--- Recorded data Enclosed Below ---
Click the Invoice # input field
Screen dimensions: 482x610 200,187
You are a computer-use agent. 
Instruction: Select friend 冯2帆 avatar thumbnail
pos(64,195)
--- End of Enclosed Recorded data ---
• **Work item**
The data above should be duplicated exactly and completely.

• **Response**
Click the Invoice # input field
Screen dimensions: 482x610 200,187
You are a computer-use agent. 
Instruction: Select friend 冯2帆 avatar thumbnail
pos(64,195)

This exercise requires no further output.